• _Exercise directions_
Output, word for word, the line that contains "Screen dimensions: 1952x1080" and all lines after it in the records below, omitting pictures.

• _Saved data entries_
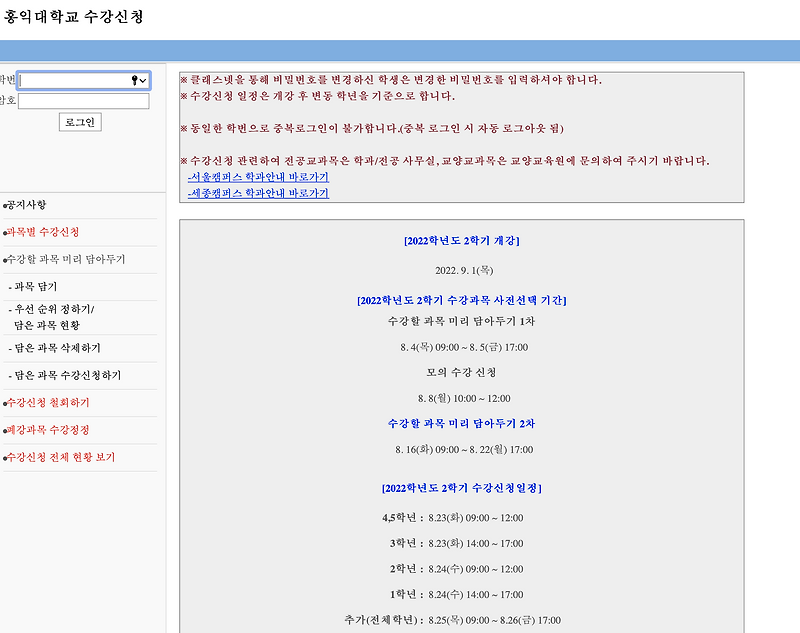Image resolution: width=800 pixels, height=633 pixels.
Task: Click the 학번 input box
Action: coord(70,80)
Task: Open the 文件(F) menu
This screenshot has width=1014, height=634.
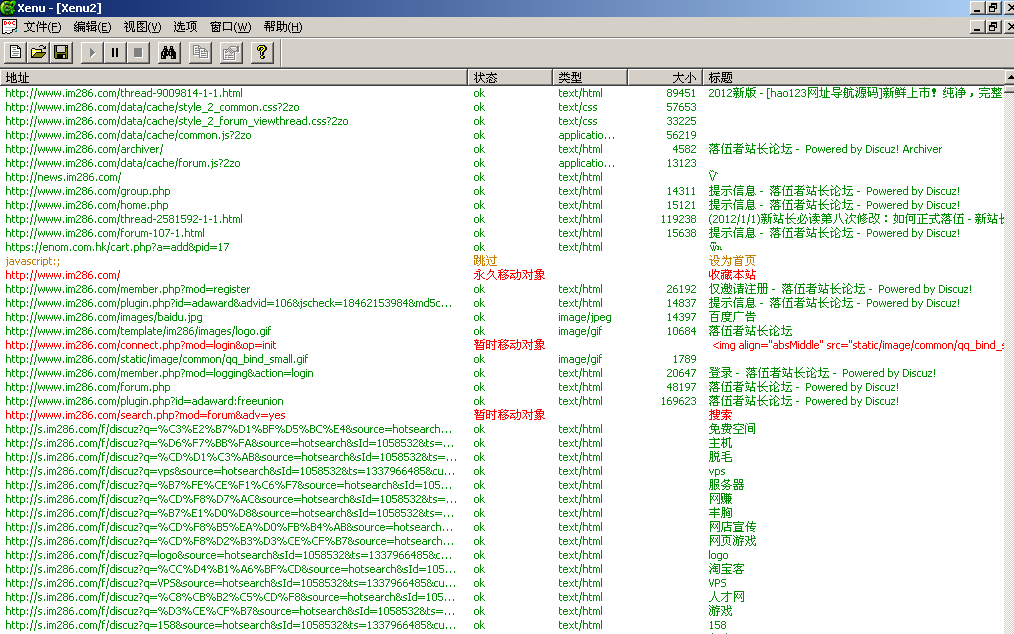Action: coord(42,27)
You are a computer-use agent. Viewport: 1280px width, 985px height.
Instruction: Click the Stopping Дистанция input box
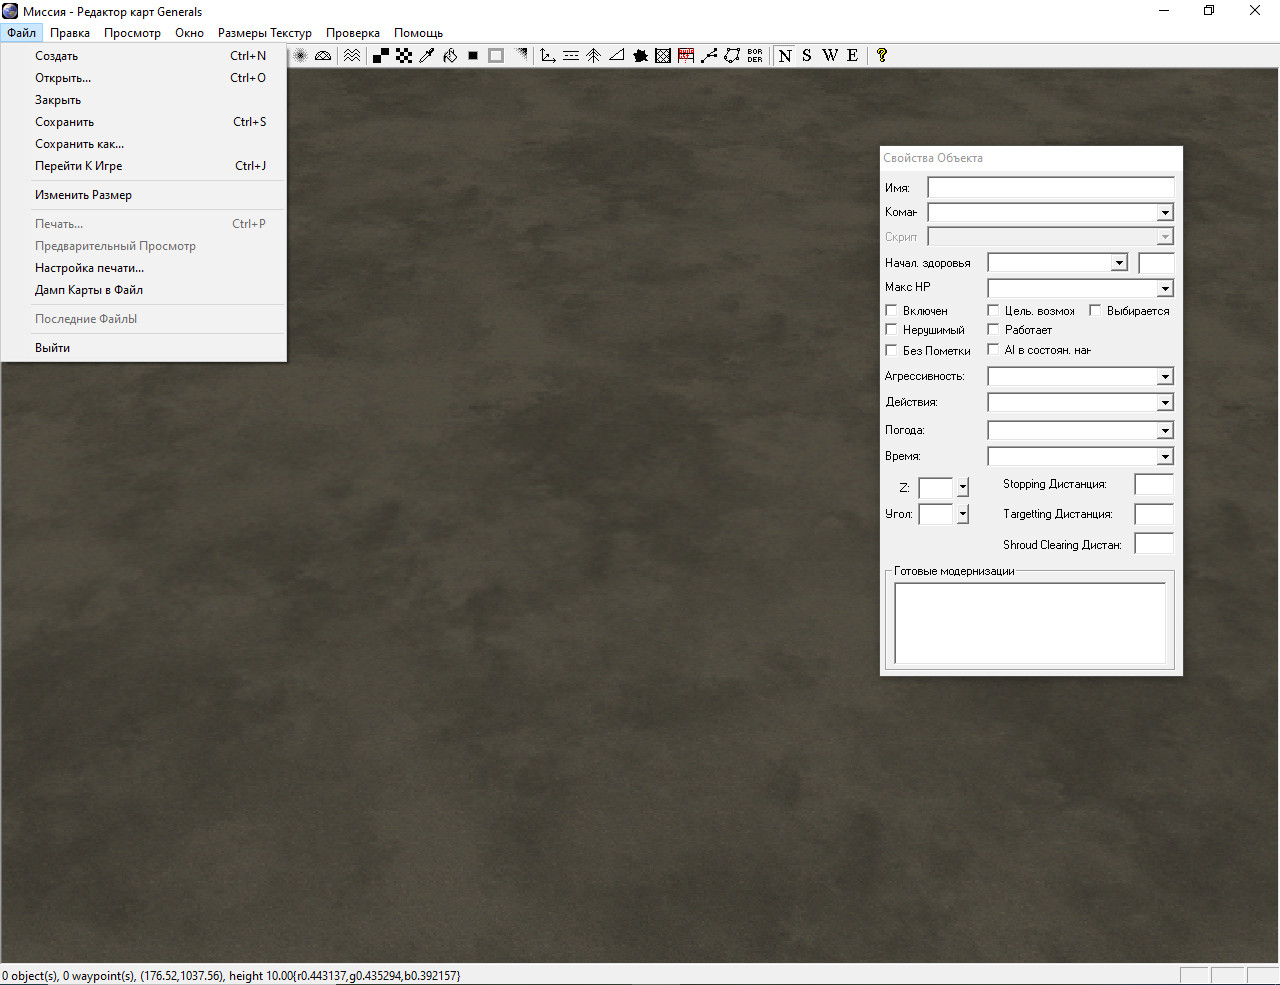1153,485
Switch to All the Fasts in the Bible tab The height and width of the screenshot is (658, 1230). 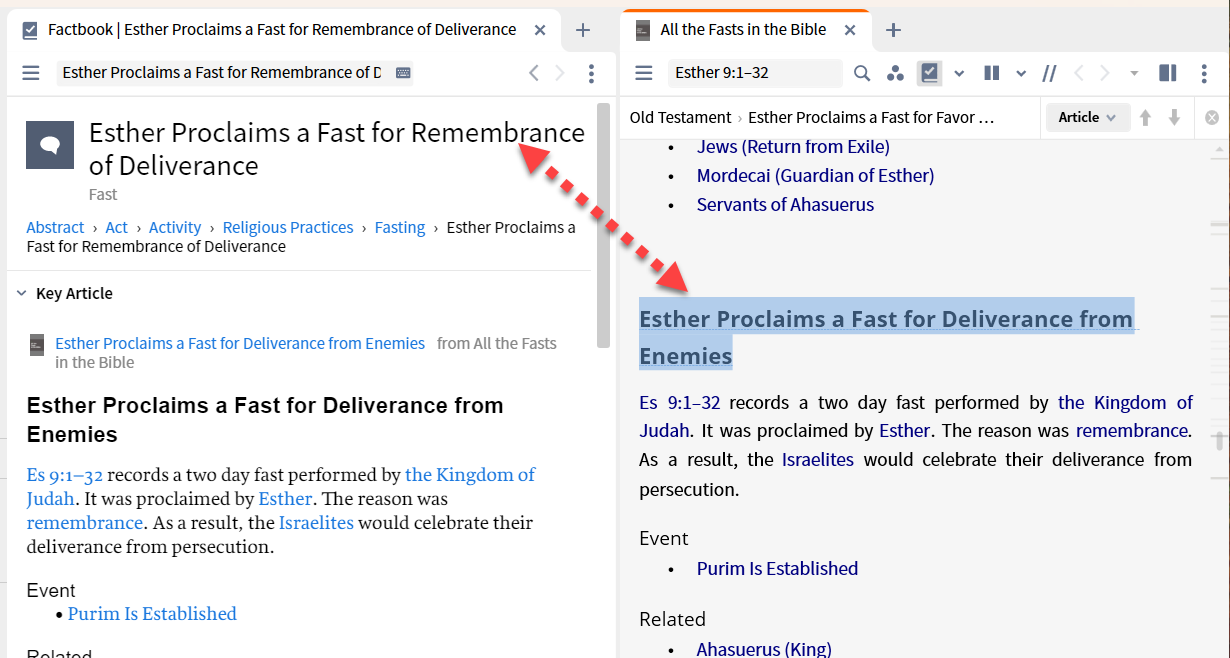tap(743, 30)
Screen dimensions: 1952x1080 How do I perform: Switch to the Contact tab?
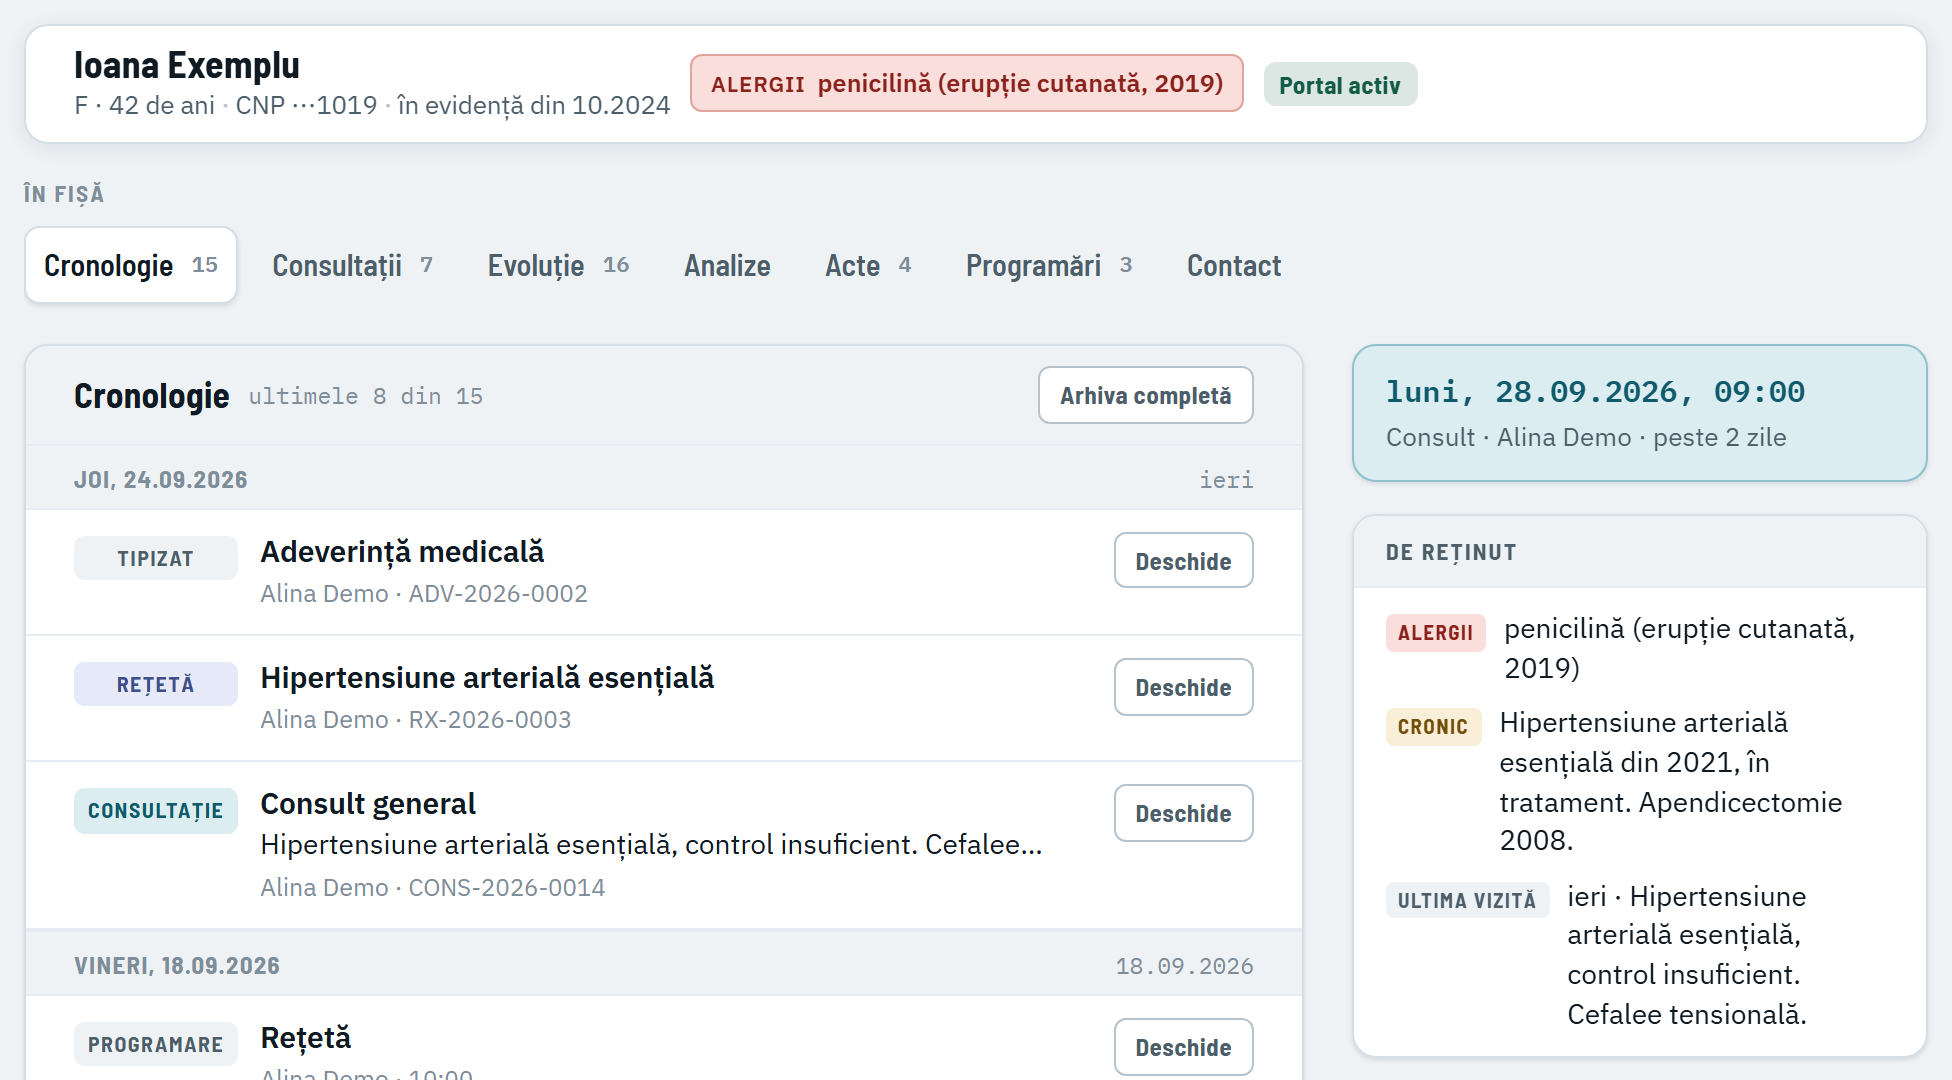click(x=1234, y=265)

• _Task solution_
Screen dimensions: 1952x1080 How do I perform: Switch to the Contact tab?
click(x=1234, y=265)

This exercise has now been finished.